Однако далее Волошин неожиданно вводит «школьный» портрет Дмитриевой, не появлявшийся ранее ни в его дневниковых записях, ни в письмах: «Лиля писала в это лето милые простые стихи, и тогда-то я ей и подарил черта Габриака, которого мы в просторечии звали „Гаврюшкой“»[21]. «Сломанность» и неординарность Дмитриевой внезапно переходит в уже знакомый нам портрет: это скромная, милая, простая девушка, школьная учительница, чьи стихи так же скромны и просты, как она сама. Меняется и характеристика других персонажей: демоническое чудовище, «бес, защищающий от злых духов», превращается в безобидного «Гаврюшку», родственного образу Лили. «Школьный» миф выполняет здесь важную функцию. С его помощью автор накладывает маску на роль Дмитриевой в мистификации, чтобы затушевать действительную роль поэтессы и свою собственную. А затем приводит официальную, уже знакомую нам, версию причины возникновения Черубины. Тем самым Волошин создает заведомо ложный миф о Дмитриевой в стиле фельетона Дорошевича, который ввел в заблуждение сначала Цветаеву, а с ее помощью впоследствии и многих: честная, чистосердечная, простая школьная учительница, поэтесса становится жертвой мужского редакторского произвола и с помощью друга решает невинно подшутить над редактором, предложив ему мифическую идеальную женщину-поэтессу, чтобы получить возможность напечатать свои стихи.

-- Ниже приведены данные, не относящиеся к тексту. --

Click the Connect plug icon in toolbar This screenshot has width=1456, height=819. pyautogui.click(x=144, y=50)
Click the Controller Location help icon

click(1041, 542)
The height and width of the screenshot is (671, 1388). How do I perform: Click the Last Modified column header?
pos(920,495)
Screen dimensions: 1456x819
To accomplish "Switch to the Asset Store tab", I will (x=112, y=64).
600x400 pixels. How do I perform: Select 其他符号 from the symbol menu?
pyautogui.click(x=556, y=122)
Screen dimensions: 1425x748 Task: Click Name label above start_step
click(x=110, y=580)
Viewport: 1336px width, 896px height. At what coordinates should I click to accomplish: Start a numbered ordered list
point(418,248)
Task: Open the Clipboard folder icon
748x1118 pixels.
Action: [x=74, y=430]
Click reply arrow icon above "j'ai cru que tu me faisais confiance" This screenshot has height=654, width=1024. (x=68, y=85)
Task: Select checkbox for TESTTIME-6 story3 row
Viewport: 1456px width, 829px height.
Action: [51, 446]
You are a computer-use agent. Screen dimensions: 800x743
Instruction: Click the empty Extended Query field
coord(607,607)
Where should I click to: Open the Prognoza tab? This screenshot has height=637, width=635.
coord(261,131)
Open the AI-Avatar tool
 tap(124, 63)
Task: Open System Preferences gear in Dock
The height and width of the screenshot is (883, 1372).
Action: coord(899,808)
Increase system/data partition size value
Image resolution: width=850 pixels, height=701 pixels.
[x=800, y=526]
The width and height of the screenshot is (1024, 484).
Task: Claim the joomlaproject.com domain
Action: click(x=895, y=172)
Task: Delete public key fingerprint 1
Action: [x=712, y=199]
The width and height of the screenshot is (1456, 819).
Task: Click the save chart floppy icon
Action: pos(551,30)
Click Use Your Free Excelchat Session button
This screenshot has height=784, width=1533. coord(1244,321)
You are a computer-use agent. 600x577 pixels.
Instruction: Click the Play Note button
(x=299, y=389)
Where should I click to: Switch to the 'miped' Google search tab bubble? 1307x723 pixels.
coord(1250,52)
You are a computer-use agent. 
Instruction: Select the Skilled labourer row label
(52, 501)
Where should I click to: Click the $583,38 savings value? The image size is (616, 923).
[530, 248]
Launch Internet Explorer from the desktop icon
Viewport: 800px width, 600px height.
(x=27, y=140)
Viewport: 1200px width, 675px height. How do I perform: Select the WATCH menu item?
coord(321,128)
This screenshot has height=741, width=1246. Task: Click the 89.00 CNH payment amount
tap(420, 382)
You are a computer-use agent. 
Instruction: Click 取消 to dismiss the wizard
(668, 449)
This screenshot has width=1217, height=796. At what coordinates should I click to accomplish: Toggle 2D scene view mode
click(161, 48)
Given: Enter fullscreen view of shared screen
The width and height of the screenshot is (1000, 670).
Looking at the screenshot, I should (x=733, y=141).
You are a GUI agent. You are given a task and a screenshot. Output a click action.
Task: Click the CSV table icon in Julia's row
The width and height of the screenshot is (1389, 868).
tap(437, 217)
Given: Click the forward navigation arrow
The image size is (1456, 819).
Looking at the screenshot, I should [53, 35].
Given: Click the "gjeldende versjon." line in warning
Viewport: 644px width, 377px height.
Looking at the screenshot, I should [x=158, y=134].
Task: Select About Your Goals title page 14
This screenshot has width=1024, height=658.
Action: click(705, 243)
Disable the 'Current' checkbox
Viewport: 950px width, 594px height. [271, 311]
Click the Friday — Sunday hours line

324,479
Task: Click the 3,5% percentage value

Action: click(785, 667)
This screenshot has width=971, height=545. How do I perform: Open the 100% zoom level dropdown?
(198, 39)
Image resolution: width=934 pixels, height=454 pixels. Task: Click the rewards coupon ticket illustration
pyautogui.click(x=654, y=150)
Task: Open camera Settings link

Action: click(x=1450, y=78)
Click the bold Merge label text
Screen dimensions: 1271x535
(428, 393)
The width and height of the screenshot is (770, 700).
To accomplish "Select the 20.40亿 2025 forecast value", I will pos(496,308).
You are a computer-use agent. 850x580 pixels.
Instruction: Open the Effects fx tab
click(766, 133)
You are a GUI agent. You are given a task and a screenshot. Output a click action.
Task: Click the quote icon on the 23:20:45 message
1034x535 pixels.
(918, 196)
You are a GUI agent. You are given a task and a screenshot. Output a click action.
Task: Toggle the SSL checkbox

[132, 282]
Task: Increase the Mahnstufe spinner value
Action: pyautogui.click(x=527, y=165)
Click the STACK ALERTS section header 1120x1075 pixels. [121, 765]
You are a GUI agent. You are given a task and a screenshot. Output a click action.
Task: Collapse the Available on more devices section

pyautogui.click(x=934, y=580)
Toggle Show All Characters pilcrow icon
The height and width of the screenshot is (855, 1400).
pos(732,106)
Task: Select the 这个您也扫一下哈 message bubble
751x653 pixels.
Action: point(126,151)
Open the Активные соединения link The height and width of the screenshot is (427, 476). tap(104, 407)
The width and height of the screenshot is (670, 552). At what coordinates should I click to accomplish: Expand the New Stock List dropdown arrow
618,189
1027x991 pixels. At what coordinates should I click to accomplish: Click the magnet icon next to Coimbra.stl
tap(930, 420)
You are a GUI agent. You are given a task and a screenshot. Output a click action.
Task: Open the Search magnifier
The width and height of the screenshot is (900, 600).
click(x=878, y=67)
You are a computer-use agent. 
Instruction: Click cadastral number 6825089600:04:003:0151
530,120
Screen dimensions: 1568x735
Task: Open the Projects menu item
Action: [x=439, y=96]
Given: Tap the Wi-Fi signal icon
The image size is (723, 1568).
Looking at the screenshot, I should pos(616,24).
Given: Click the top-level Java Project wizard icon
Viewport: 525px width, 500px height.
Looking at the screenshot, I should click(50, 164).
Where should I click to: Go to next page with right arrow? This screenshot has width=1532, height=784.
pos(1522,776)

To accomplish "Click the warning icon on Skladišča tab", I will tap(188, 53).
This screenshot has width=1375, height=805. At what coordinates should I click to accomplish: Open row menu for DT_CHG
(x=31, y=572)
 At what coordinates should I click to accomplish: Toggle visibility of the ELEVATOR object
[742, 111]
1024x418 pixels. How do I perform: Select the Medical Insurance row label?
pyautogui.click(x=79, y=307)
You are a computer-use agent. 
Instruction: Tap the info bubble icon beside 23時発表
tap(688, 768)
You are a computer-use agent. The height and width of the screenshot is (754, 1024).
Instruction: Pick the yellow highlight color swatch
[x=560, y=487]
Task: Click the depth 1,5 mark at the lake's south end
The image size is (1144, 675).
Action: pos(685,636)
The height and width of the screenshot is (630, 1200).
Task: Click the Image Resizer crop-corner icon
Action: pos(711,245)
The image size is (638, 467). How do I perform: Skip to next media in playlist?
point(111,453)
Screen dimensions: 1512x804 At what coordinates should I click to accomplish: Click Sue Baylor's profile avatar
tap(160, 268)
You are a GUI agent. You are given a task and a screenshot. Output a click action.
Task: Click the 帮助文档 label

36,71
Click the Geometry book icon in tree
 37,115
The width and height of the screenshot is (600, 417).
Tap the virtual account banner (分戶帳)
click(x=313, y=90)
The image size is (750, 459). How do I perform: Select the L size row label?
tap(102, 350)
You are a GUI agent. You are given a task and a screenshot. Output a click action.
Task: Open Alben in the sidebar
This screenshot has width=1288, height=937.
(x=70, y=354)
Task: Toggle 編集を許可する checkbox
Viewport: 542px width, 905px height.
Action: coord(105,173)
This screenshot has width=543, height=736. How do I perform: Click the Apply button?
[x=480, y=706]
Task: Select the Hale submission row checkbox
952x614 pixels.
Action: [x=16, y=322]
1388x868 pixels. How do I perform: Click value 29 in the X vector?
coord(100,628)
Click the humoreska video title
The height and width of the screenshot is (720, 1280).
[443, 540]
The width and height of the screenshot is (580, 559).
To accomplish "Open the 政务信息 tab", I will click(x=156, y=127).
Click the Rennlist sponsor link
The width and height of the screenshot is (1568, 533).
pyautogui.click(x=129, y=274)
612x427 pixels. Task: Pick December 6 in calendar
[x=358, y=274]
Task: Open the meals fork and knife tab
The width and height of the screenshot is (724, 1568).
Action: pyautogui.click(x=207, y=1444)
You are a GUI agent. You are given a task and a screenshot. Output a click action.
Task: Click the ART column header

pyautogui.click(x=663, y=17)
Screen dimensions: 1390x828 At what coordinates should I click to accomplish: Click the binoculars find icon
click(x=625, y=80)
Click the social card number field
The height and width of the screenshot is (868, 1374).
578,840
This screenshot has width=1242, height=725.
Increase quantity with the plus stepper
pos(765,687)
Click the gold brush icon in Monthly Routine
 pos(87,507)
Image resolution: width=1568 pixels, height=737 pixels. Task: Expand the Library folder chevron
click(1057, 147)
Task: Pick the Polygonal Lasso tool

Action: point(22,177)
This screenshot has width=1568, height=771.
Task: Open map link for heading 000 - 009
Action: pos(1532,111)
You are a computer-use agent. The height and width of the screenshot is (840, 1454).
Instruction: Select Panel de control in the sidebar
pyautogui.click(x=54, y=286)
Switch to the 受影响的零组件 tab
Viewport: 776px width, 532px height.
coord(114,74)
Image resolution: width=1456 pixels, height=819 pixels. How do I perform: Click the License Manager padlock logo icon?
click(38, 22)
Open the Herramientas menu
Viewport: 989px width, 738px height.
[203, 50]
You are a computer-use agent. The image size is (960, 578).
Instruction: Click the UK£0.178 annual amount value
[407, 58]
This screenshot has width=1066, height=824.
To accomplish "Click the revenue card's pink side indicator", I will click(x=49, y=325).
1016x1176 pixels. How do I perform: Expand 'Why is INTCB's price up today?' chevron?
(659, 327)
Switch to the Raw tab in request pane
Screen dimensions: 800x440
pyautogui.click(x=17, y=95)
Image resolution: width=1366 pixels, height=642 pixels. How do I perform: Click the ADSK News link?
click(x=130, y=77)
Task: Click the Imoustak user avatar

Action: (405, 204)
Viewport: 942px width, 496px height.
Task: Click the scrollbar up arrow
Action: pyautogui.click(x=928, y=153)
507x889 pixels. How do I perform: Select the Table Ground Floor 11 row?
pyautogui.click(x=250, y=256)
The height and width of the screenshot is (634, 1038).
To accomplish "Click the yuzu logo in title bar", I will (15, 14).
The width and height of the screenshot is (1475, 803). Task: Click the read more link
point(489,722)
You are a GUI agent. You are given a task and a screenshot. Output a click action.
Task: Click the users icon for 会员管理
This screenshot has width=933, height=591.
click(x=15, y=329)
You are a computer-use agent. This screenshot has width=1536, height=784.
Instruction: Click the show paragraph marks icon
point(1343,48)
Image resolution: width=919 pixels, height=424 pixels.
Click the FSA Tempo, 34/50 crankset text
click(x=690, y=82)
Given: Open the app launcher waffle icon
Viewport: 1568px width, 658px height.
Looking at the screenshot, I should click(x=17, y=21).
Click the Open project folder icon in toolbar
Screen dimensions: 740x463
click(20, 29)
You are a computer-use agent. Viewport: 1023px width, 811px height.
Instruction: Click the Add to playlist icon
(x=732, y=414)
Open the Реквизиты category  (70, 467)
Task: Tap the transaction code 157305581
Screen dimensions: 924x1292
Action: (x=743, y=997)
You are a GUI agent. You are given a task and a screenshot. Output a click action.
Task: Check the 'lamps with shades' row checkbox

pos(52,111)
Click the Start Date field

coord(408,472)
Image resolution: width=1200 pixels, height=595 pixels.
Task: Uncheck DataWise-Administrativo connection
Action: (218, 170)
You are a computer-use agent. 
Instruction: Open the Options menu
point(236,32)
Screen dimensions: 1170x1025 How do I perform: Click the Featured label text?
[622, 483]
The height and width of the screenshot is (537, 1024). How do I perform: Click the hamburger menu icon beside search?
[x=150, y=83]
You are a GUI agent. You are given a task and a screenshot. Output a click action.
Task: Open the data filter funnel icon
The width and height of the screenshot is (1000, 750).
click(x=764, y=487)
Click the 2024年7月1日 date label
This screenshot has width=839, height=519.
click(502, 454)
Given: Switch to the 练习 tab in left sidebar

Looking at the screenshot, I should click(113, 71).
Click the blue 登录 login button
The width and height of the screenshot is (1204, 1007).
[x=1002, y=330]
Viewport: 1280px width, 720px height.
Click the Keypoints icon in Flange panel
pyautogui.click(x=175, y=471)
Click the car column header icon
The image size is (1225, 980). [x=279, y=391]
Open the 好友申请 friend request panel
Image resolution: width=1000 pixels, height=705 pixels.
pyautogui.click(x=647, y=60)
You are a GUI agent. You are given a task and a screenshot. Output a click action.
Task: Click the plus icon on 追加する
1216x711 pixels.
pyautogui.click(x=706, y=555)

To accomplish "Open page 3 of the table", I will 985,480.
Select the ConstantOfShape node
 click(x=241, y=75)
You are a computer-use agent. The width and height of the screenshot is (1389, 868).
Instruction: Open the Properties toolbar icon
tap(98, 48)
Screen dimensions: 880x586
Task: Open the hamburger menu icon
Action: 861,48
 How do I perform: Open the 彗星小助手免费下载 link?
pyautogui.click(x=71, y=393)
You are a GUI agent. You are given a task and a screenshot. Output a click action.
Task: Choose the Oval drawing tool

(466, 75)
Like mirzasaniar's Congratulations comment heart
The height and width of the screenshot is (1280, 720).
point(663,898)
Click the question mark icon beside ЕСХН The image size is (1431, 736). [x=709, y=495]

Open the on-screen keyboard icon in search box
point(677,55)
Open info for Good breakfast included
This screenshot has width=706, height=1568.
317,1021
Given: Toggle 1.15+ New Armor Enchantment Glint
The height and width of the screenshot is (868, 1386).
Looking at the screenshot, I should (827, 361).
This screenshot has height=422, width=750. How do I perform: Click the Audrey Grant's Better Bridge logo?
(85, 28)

Первый вариант легенды о Дмитриевой, где миф сливается с реальностью, и героиня предстает в некоем мистическом единстве с демоническими чудовищами, предвестниками Черубины, — гораздо более важен для понимания мотивов мистификации. Волошина глубоко интересовала идея игры и мифологизации в поэзии и творчестве вообще. В статье «Откровения детских игр» (1907), отклике на статью А. К. Герцык «Из мира детских игр», он указывает на взаимосвязь творчества, игры, веры и реальности в детском сознании, которое является «сонным» сознанием, подсознательной древней памятью человечества: «Мифы — великие деревья-призраки, взращенные в сонном сознании, нуждаются в творческой атмосфере веры. Одно слово сомнения может заставить их уйти обратно в землю, пока они не окрепли в душе целого народа. Игра — это вера, не утерявшая своей переменчивой гибкости и власти. Для игры необходимо, чтобы от слов „пусть будет так…“ и „давай играть так…“ вселенная преображалась. Поэтому слова: „Если скажете с верой горе: приди ко мне…“ можно сказать и таю „Будем играть так, что гора пришла ко мне“, и это будет тоже точно»[22].